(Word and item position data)
--

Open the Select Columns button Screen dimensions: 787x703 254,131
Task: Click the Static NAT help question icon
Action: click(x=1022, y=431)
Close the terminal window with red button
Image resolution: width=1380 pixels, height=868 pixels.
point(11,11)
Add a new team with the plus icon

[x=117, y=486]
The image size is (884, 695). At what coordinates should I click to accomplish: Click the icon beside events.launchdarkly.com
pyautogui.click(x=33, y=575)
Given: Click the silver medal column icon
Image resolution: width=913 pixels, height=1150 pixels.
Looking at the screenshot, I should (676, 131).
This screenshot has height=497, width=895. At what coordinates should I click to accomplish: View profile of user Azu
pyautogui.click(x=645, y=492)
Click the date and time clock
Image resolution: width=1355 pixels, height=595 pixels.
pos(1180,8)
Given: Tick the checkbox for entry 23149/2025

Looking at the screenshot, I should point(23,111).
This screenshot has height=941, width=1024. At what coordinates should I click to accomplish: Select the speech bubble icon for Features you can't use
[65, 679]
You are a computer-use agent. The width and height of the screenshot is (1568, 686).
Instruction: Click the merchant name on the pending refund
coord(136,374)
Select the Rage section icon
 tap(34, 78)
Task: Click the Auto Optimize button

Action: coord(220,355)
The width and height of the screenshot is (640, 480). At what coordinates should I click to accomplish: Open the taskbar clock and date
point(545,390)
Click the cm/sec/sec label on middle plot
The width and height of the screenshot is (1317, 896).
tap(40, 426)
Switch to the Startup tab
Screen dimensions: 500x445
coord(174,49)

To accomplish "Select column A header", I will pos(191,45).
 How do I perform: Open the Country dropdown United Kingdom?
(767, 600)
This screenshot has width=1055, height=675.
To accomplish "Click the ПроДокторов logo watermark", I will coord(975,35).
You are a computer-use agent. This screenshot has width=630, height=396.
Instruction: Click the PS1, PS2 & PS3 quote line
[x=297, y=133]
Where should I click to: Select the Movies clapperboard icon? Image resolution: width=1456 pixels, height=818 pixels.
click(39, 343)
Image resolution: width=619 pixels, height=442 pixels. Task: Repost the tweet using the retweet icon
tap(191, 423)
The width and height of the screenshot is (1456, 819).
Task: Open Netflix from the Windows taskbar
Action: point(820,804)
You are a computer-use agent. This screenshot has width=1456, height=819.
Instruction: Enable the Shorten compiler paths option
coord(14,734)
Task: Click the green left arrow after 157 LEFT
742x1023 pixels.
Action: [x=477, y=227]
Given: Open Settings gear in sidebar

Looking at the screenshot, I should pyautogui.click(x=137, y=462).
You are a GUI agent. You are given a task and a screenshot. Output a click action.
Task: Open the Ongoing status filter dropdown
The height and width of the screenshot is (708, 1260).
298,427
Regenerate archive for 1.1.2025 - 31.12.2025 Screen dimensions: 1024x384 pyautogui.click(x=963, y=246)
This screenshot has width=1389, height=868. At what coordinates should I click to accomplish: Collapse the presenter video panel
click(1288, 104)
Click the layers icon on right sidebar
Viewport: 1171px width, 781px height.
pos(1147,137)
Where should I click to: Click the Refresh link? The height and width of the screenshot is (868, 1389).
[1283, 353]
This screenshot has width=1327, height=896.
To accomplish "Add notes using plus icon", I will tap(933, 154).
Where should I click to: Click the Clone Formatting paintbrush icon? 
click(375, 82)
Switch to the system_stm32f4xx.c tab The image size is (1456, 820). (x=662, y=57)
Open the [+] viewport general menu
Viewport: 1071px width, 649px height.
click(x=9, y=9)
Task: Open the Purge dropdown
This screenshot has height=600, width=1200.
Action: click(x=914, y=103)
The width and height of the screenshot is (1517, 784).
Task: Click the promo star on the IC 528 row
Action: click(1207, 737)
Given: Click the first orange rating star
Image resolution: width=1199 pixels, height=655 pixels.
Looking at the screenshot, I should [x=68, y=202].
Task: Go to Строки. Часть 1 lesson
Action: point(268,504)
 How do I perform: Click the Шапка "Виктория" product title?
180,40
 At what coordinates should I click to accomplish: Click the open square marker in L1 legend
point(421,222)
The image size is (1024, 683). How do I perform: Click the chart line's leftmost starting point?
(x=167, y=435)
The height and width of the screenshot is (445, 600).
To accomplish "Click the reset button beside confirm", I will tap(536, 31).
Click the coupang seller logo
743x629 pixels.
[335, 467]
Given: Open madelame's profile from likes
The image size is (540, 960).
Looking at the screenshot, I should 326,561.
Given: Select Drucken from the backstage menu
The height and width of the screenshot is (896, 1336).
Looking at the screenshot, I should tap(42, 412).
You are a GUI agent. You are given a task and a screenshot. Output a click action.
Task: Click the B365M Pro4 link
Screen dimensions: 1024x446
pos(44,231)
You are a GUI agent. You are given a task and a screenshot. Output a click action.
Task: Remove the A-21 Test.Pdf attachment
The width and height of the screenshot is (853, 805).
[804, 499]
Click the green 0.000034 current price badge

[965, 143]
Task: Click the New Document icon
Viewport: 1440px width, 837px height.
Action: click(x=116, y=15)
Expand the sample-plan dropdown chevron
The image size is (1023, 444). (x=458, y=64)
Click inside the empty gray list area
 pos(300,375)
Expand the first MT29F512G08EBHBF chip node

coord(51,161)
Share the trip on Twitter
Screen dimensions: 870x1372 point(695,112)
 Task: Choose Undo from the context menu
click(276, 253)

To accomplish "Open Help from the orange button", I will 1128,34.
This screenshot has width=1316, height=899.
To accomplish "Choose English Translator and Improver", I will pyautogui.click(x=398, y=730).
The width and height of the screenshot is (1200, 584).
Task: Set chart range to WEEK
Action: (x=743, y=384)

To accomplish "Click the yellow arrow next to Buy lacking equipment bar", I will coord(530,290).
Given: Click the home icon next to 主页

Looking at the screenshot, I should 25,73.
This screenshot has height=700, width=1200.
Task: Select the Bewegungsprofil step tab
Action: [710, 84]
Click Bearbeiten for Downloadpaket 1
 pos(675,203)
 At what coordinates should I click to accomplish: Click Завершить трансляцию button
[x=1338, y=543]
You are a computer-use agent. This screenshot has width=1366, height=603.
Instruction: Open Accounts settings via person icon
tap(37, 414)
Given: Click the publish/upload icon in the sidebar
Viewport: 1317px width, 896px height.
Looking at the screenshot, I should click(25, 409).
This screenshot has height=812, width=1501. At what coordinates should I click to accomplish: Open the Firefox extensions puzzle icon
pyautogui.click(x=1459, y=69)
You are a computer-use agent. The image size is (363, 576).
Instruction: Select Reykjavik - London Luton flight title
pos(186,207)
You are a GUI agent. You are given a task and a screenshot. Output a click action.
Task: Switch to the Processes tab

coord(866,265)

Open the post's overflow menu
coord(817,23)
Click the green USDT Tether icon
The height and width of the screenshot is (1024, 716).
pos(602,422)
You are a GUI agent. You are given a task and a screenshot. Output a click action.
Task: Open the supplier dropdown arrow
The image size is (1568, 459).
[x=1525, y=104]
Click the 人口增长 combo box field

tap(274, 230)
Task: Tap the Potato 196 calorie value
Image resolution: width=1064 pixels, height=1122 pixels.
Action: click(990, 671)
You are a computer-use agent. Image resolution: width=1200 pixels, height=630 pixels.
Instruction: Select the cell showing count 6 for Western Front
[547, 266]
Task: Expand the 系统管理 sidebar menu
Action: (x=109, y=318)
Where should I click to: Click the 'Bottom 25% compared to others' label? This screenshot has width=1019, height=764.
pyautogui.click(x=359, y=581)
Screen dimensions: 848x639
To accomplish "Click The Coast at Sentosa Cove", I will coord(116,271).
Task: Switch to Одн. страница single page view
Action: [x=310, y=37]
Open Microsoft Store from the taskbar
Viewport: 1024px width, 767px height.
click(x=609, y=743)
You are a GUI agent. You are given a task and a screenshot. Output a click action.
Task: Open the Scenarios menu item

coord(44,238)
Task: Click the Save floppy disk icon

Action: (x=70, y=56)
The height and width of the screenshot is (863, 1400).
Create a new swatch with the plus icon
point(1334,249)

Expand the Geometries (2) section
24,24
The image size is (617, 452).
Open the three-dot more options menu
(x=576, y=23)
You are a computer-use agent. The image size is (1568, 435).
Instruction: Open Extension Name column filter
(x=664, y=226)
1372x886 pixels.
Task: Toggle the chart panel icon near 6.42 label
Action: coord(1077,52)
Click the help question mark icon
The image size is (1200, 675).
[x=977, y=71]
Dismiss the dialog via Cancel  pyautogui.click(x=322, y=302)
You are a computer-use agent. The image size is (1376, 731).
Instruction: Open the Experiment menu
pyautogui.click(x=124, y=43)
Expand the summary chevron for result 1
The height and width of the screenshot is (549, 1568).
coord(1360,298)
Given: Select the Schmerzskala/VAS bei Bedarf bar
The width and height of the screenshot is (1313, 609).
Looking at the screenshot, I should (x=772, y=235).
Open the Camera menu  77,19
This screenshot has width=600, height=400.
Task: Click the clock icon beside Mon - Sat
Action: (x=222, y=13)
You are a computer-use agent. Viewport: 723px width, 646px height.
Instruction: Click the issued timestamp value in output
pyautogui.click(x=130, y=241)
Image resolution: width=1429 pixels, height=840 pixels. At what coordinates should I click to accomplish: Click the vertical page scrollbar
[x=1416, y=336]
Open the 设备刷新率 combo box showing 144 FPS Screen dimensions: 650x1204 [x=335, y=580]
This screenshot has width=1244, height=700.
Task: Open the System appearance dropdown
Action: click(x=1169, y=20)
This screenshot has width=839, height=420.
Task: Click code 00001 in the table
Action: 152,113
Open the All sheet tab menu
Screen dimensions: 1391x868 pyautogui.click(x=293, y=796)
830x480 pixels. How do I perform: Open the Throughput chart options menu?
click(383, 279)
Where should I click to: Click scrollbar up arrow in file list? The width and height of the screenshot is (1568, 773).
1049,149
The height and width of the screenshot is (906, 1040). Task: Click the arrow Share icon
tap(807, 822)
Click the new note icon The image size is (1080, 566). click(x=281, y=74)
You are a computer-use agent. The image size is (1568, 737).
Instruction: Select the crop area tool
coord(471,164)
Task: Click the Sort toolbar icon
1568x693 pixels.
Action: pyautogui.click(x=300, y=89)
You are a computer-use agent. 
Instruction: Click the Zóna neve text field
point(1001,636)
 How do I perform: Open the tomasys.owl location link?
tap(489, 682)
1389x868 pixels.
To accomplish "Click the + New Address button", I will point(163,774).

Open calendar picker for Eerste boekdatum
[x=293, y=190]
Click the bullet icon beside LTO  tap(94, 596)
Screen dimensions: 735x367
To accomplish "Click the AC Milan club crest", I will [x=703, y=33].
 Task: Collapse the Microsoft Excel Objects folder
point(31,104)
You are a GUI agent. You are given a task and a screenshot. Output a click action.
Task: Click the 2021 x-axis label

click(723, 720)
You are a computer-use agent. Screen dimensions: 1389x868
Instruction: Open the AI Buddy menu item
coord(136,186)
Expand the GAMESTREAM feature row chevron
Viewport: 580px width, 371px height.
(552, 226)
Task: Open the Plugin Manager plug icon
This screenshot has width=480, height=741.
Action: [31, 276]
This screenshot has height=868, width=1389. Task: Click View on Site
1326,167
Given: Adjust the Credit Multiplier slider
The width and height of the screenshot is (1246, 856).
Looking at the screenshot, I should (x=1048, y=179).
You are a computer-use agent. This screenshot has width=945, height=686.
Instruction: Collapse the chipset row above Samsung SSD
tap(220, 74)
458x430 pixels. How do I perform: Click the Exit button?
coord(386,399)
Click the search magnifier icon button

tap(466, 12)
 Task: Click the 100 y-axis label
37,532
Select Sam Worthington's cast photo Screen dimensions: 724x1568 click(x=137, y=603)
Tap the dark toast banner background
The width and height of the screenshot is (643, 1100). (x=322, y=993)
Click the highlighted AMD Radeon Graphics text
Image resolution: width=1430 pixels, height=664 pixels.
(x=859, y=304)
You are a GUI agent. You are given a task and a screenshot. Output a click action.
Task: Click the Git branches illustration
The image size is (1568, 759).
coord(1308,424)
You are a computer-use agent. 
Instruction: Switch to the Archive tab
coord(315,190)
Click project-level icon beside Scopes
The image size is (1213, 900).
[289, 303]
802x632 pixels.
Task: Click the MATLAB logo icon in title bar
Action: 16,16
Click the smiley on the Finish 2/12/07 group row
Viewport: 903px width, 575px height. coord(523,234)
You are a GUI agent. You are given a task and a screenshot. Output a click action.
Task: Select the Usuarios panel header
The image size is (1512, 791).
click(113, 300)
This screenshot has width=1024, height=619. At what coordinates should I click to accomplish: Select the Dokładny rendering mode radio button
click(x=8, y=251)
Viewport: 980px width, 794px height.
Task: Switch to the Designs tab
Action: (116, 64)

--

| EXERCISE DIRECTIONS |
Count the lines in the entries above that contain the word "chart". Reply with only that number.

| REPLY |
4